I can’t remember ever crying over the death of a celebrity. It always seems a bit odd to me when people do that, no matter how significant a role the movie star or singer or athlete played in their lives. You never actually knew them, and they most certainly didn’t know you.
But I cried for Jerry West – mostly because Mom couldn’t.
My mother may have been the biggest Jerry West fan who ever walked the earth. She grew up in Arthurdale, West Virginia, Eleanor Roosevelt’s little New Deal town, which was just a few bounces of the basketball from Morgantown and the state’s flagship college, West

Virginia University, where Zeke from Cabin Creek rose to national prominence in the late 1950s. Mom was born in 1947, which would have made her 11 years old during the 1958-59 season when West led the Mountaineers to the national championship game.
Mom worshipped Jerry West. And who could blame her. He was tall and handsome with a shy smile that concealed more than a bit of orneriness. He was a native son of West Virginia, humble and kind and well-mannered. And he was, without a doubt, a basketball savant. Jerry West moved with a ballet dancer’s grace. He had a shot so pure, so fluid, that the net barely shuddered. He could jump out of the gym, as the saying went, which meant that even much taller players rarely blocked his shot. And while he always conducted himself as a gentleman, his fierce competitiveness was legendary. He hated to lose more than he loved to win.

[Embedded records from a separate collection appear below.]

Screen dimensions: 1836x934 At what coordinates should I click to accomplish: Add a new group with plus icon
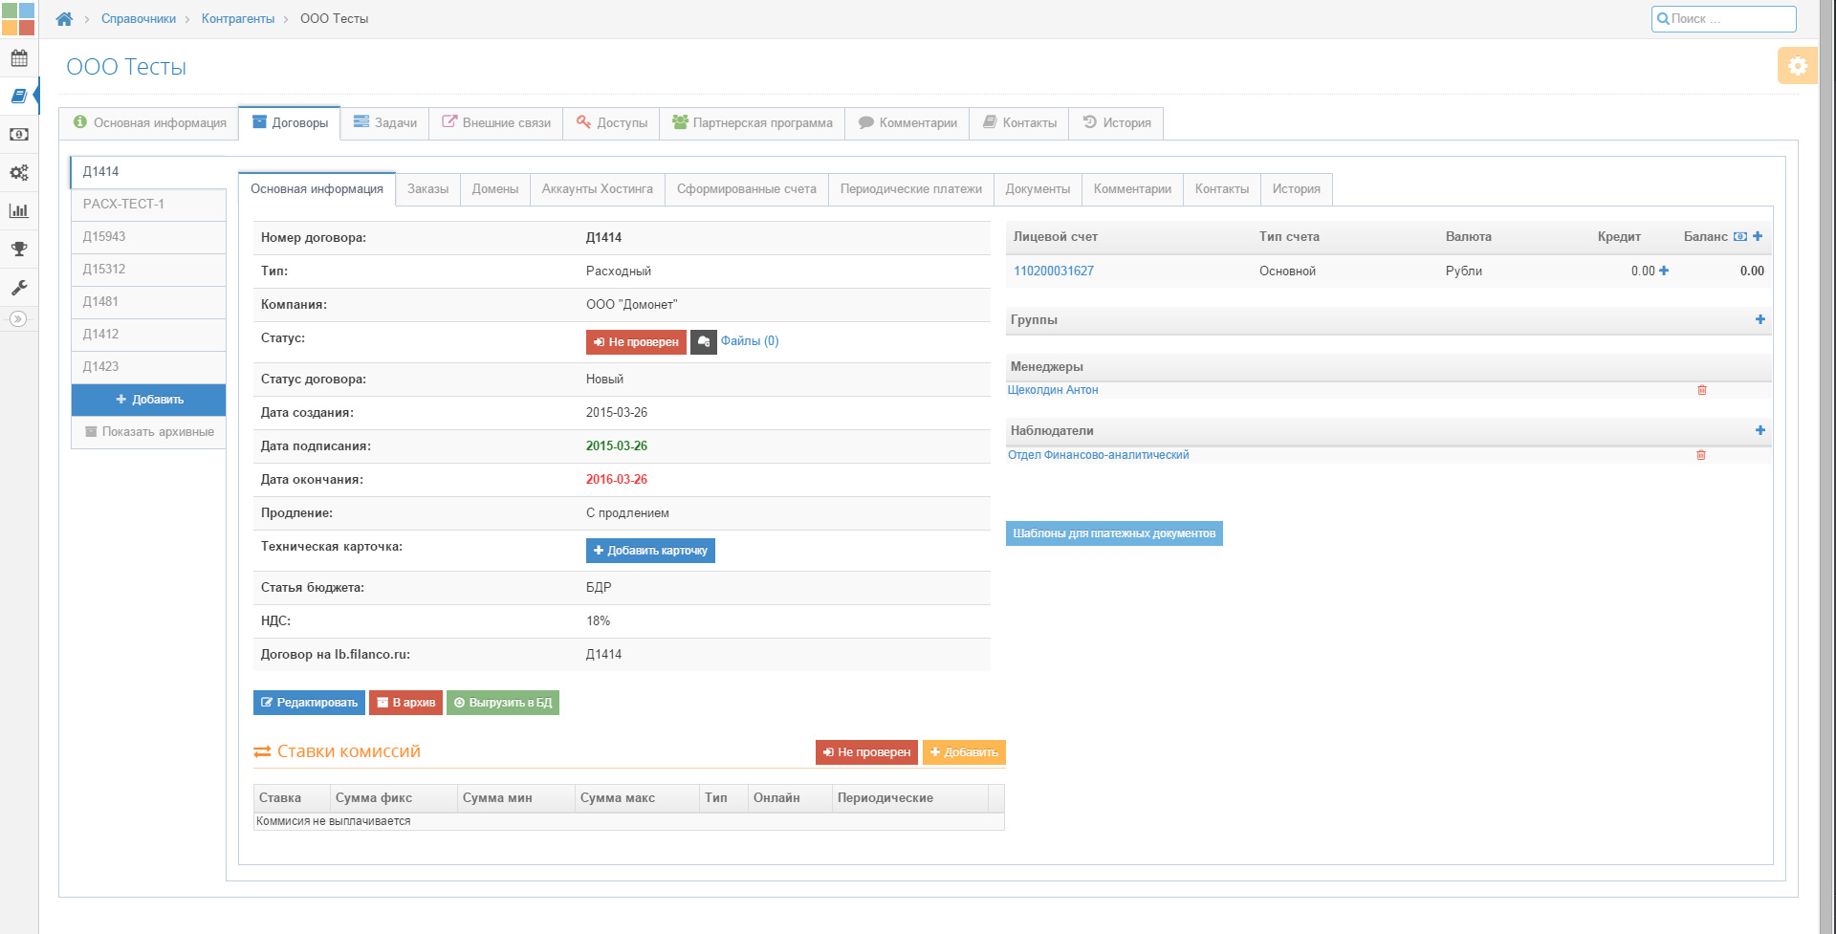[1760, 319]
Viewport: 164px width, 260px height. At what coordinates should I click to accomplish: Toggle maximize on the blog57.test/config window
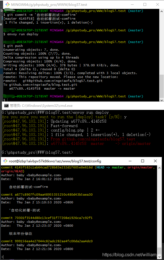tap(143, 161)
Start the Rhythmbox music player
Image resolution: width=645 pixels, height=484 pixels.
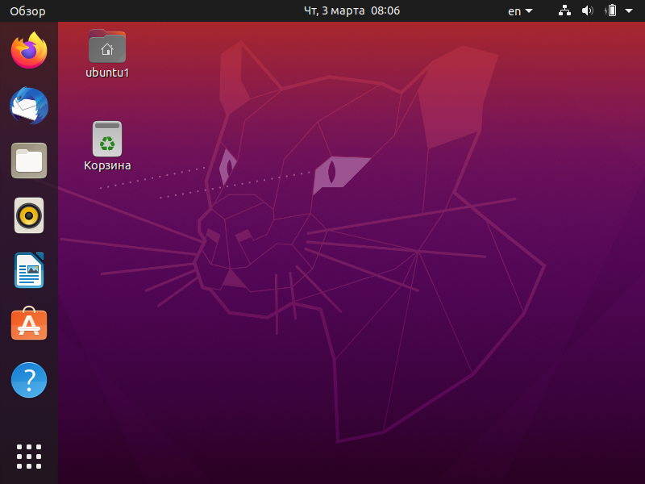coord(28,215)
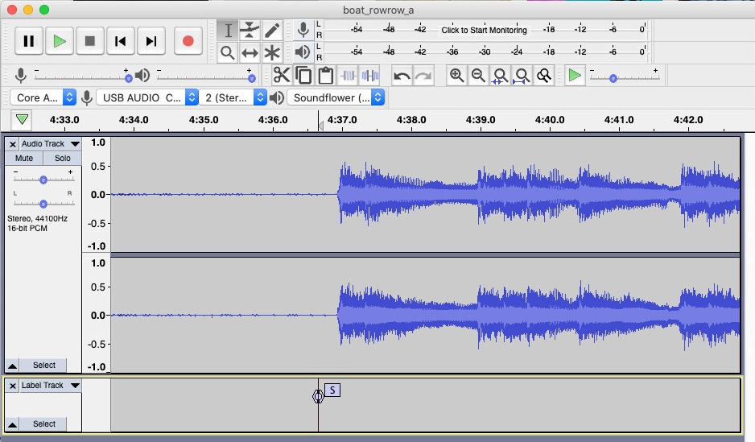Click the Audio Track gain slider
755x442 pixels.
click(43, 180)
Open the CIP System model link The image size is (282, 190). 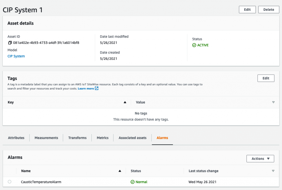[x=16, y=56]
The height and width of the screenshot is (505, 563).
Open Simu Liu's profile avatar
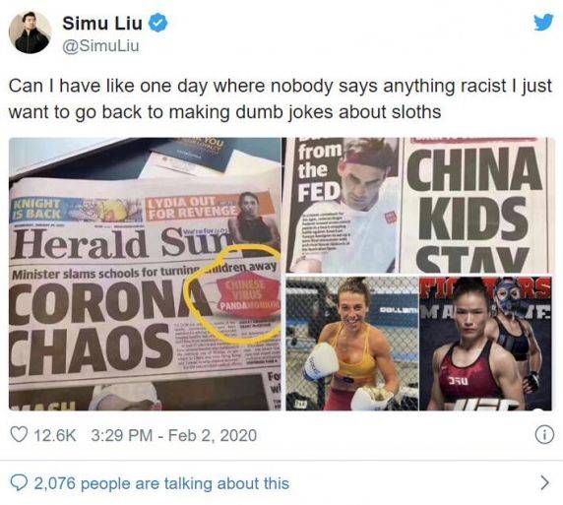[30, 32]
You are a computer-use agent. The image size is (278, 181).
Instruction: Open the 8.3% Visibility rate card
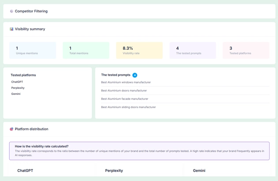click(139, 50)
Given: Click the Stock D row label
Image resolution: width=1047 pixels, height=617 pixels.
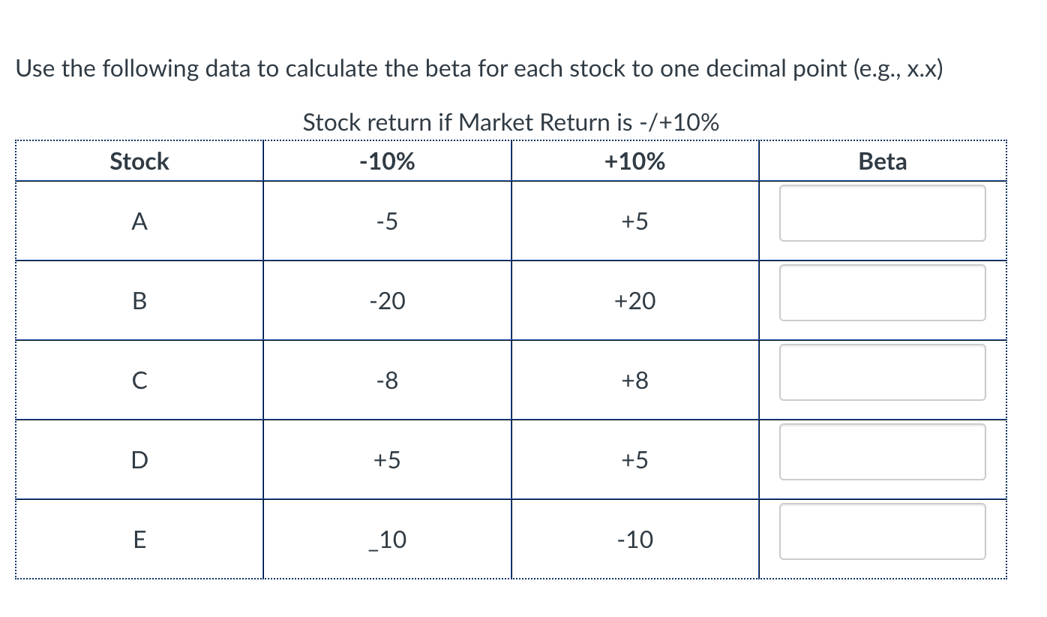Looking at the screenshot, I should pos(140,460).
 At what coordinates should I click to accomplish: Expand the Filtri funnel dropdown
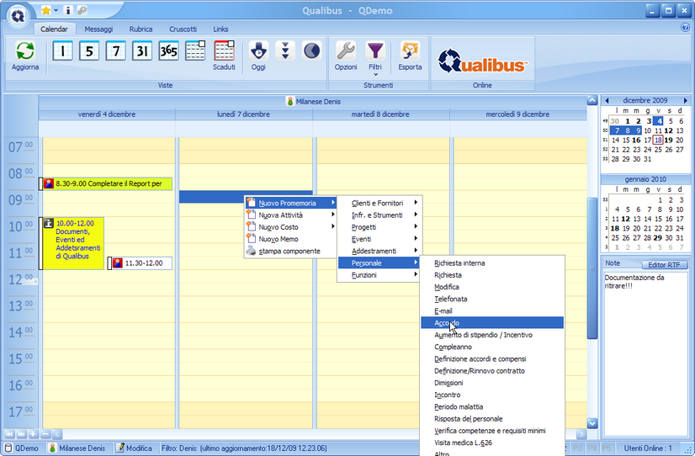(375, 56)
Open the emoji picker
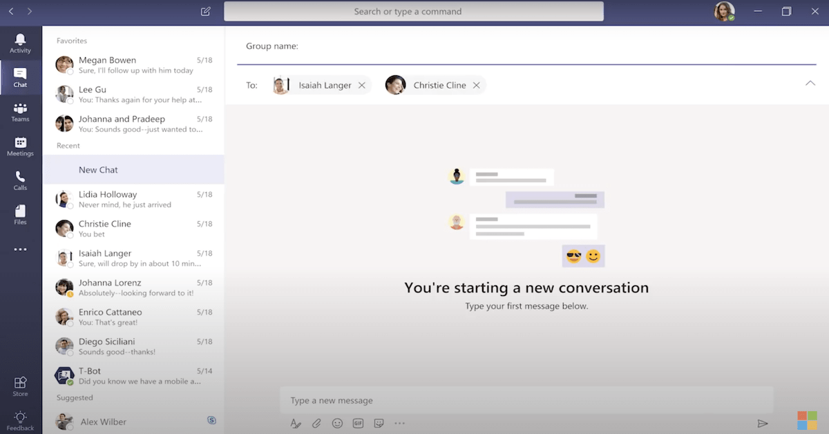 point(337,423)
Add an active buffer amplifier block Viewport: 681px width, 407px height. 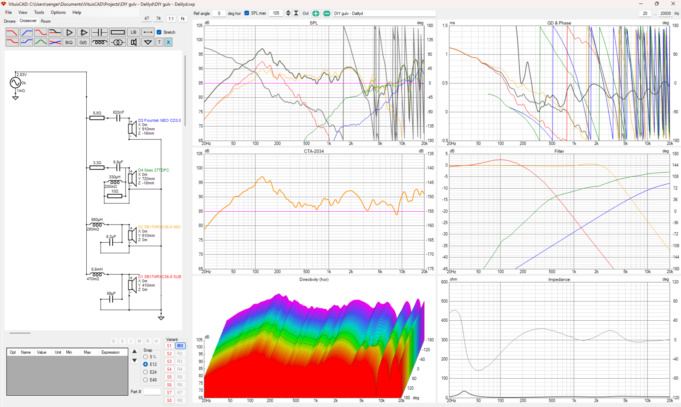(69, 32)
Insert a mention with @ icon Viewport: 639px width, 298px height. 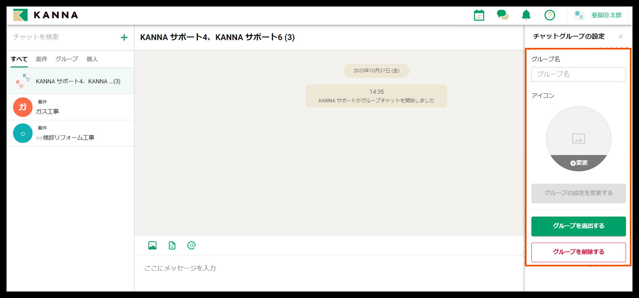[191, 245]
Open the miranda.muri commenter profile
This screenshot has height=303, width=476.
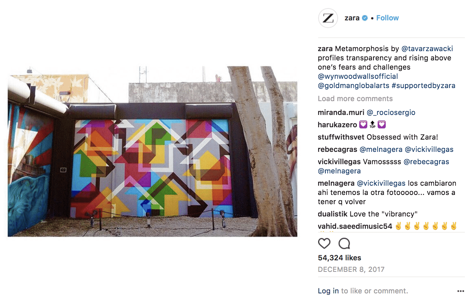pos(341,113)
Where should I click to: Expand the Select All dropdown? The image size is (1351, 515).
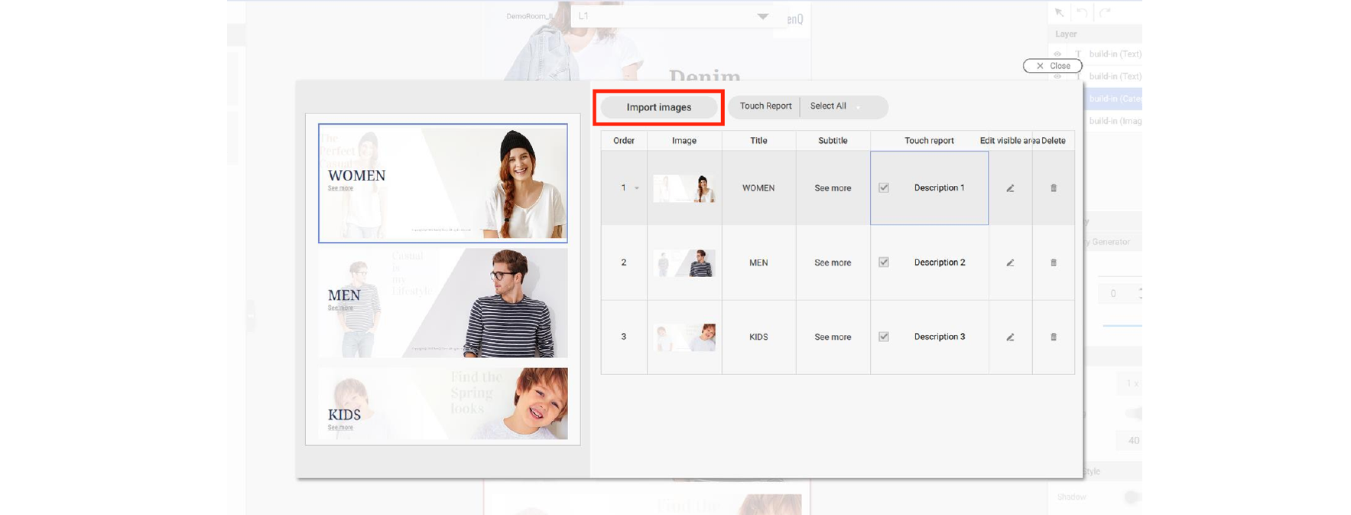(859, 107)
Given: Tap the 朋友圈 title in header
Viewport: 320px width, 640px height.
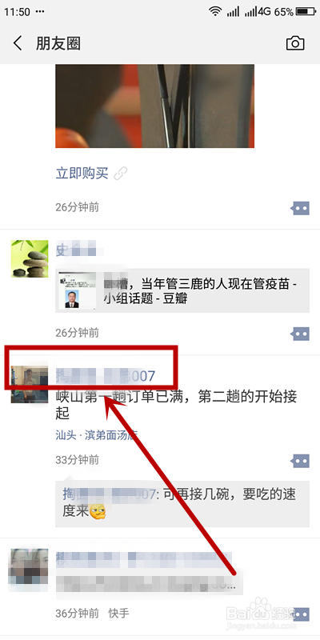Looking at the screenshot, I should 58,43.
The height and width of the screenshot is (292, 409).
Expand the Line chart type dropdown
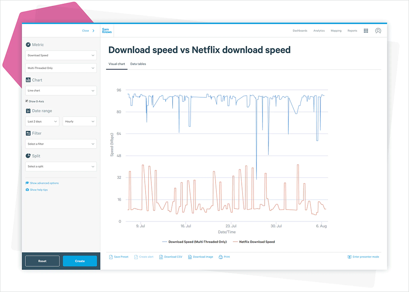click(61, 90)
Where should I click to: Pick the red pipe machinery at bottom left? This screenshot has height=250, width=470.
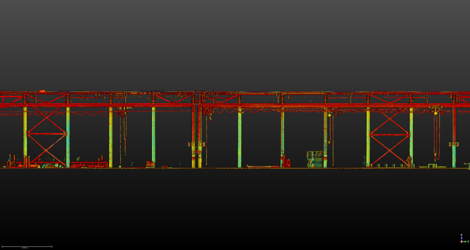89,163
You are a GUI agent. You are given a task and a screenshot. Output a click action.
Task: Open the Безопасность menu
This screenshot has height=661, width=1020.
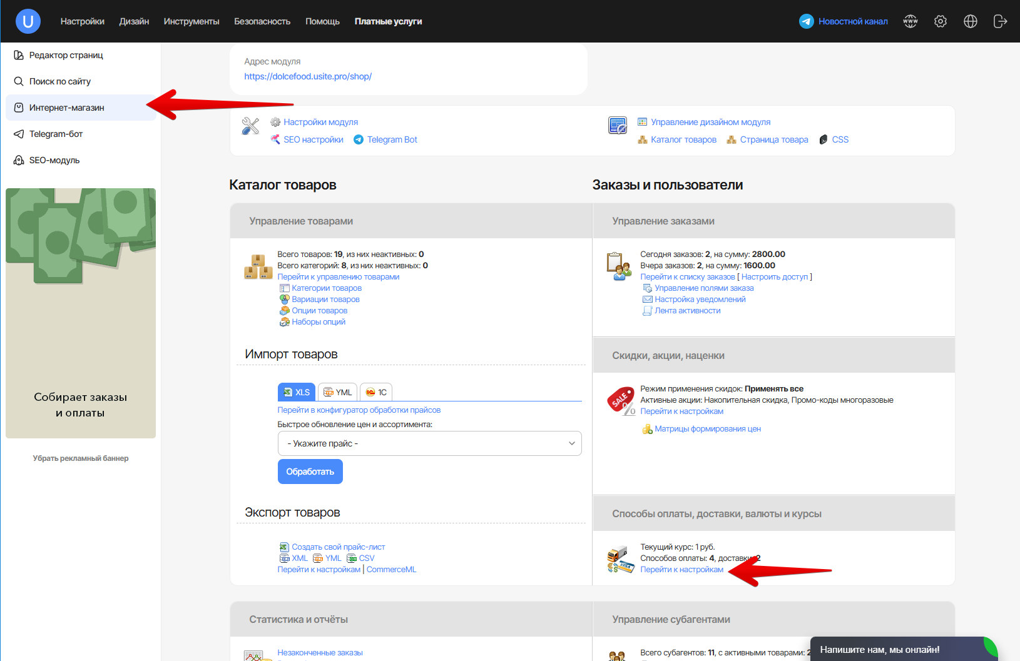click(x=262, y=21)
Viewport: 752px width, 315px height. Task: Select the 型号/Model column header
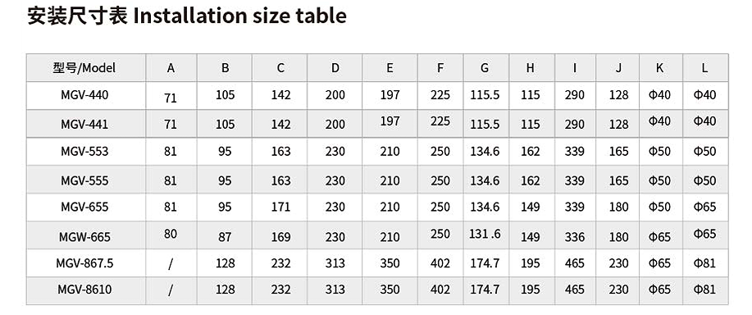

Mom dreamed of seeing Jerry West play, begged my grandmother to take her, and she finally relented, the family making the 20-mile journey along those winding mountain roads to the old WVU Field House where, to Mom’s everlasting surprise and joy, they got to meet the Mountaineer star after the game. West blessed her with an autograph, undoubtedly flashing that shy smile at the little girl staring up at him with adoration in her sparkling brown eyes, and then he walked off like a white-hatted cowboy into legend.
But then something terrible happened. A boy, a few years older, must have witnessed Mom’s interaction with West and ran up and snatched the treasure right out of her hands, taking off with it before my grandmother even realized what had happened. Naturally, Mom was inconsolable. She cried the entire way home and moped for days, prompting Granny to write a letter to WVU Head Coach Fred Schaus explaining what had happened and asking if there was anything he could do. A short time later, a package arrived, filled with photos, a media guide and other WVU paraphernalia. I don’t know if he included an autographed West photo – West surely was inundated with requests by WVU fans – and the packet vanished long

ago, but I like to imagine the joy of that little girl, holding a small piece of her hero, believing in her heart that West and her beloved Mountaineers cared enough to make her feel better.
Mom was certainly not alone in her adoration of Jerry West, particularly in West Virginia, where he was treated like a benevolent god. We’re one of those states everyone loves to laugh at, looking down their noses at the supposedly backward, gap-toothed hillbillies (insert tasteless incest joke here) sitting on broken-down porches, shotguns on their laps, deep in some dark holler. I’ll be the first to admit I get prickly about that. I’ve now lived outside of the state longer than I’ve lived in it, but West Virginia and its people molded me and I still consider the “Almost Heaven” of those rolling hills my home. And if anyone ever gave us hillbillies crap about where we came from, we could point to the likes of Chuck Yeager, the badass who broke the sound barrier; Pearl S. Buck, author and winner of the Pulitzer Prize; Brad Paisley, country music megastar; and Jerry West. We could say: Those people came from where we came from. So shove it.
Jerry West is my go-to guy whenever I feel compelled to extol the virtues of my state. I mean, he’s the freaking NBA logo. What other state produced an athlete who is literally the emblem for an entire sports league, one that now has fans all over the globe? And the fact that he was embarrassed about being referred to as “The Logo” only made West Virginians love him more.
God or not, we could relate to Jerry West. He grew up poor; he grew up hard – like a lot of West Virginians. He was one of six kids and his father physically abused him, to the point where, as the story goes, he slept with a shotgun under his pillow in case he might have to defend himself. An older brother he adored went off to Korea and never came home. That devastating loss also spoke to West Virginians, who have always had one of the highest percentages of its sons and daughters fighting our country’s battles. Jerry West was scarred

and hurt, just like we were.
And yet he persevered. He found solace in basketball. He found peace in the simple act of shooting on a neighbor’s makeshift hoop, doing it over and over till his fingers bled, making sure not to miss or else the ball would carom off the rim and he’d have to chase it down one of those steep West Virginia hills. He propelled his high school team to the state championship, and though he was recruited by schools from all over the country, he chose to stay home and become a Mountaineer, leading the school to that national championship game appearance, the only one the Mountaineers have ever had.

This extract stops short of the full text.